>>>>

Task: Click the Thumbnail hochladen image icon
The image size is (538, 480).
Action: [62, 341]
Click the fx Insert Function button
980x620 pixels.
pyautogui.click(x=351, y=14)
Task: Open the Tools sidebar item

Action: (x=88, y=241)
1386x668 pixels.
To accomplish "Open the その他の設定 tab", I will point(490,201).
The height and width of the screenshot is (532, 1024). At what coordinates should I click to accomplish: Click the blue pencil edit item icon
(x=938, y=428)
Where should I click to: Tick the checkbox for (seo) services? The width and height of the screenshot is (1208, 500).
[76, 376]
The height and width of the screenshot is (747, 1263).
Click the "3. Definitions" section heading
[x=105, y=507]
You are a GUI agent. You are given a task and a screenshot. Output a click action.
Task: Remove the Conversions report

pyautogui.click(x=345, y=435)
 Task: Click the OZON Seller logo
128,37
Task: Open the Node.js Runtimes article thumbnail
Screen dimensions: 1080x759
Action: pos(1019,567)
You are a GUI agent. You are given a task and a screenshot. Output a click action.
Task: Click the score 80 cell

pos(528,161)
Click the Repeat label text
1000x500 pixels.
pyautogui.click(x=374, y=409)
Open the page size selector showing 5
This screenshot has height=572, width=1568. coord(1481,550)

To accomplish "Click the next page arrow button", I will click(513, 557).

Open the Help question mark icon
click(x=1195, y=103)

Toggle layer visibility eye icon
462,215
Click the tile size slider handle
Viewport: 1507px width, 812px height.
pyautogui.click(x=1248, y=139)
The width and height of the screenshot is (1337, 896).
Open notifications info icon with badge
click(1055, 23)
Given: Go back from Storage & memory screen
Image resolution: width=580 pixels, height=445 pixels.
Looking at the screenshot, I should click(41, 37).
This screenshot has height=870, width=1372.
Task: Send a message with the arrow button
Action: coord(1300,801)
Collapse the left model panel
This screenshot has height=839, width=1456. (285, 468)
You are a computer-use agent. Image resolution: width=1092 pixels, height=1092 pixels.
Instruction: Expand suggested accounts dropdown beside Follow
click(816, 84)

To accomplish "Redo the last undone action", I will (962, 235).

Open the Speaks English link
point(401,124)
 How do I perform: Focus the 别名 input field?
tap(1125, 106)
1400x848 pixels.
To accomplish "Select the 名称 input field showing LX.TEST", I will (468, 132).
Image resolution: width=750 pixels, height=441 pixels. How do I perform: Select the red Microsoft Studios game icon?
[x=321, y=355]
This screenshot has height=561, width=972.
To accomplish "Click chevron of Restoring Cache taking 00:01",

<<<<

TO DO: Copy out all of the items above again, line for line, without changing anything.

RESPONSE TO THIS EXERCISE:
Task: Click the Thumbnail hochladen image icon
The image size is (538, 480).
Action: [62, 341]
Click the fx Insert Function button
980x620 pixels.
pyautogui.click(x=351, y=14)
Task: Open the Tools sidebar item

Action: (x=88, y=241)
1386x668 pixels.
To accomplish "Open the その他の設定 tab", I will point(490,201).
The height and width of the screenshot is (532, 1024). At what coordinates should I click to accomplish: Click the blue pencil edit item icon
(x=938, y=428)
Where should I click to: Tick the checkbox for (seo) services? The width and height of the screenshot is (1208, 500).
[76, 376]
The height and width of the screenshot is (747, 1263).
Click the "3. Definitions" section heading
[x=105, y=507]
You are a GUI agent. You are given a task and a screenshot. Output a click action.
Task: Remove the Conversions report

pyautogui.click(x=345, y=435)
 Task: Click the OZON Seller logo
128,37
Task: Open the Node.js Runtimes article thumbnail
Screen dimensions: 1080x759
Action: pos(1019,567)
You are a GUI agent. You are given a task and a screenshot. Output a click action.
Task: Click the score 80 cell

pos(528,161)
Click the Repeat label text
1000x500 pixels.
pyautogui.click(x=374, y=409)
Open the page size selector showing 5
This screenshot has height=572, width=1568. coord(1481,550)

To accomplish "Click the next page arrow button", I will click(513, 557).

Open the Help question mark icon
click(x=1195, y=103)

Toggle layer visibility eye icon
462,215
Click the tile size slider handle
Viewport: 1507px width, 812px height.
pyautogui.click(x=1248, y=139)
The width and height of the screenshot is (1337, 896).
Open notifications info icon with badge
click(1055, 23)
Given: Go back from Storage & memory screen
Image resolution: width=580 pixels, height=445 pixels.
Looking at the screenshot, I should click(41, 37).
This screenshot has height=870, width=1372.
Task: Send a message with the arrow button
Action: coord(1300,801)
Collapse the left model panel
This screenshot has height=839, width=1456. (285, 468)
You are a computer-use agent. Image resolution: width=1092 pixels, height=1092 pixels.
Instruction: Expand suggested accounts dropdown beside Follow
click(816, 84)

To accomplish "Redo the last undone action", I will (962, 235).

Open the Speaks English link
point(401,124)
 How do I perform: Focus the 别名 input field?
tap(1125, 106)
1400x848 pixels.
To accomplish "Select the 名称 input field showing LX.TEST", I will (468, 132).
Image resolution: width=750 pixels, height=441 pixels. How do I perform: Select the red Microsoft Studios game icon?
[x=321, y=355]
This screenshot has height=561, width=972.
To accomplish "Click chevron of Restoring Cache taking 00:01",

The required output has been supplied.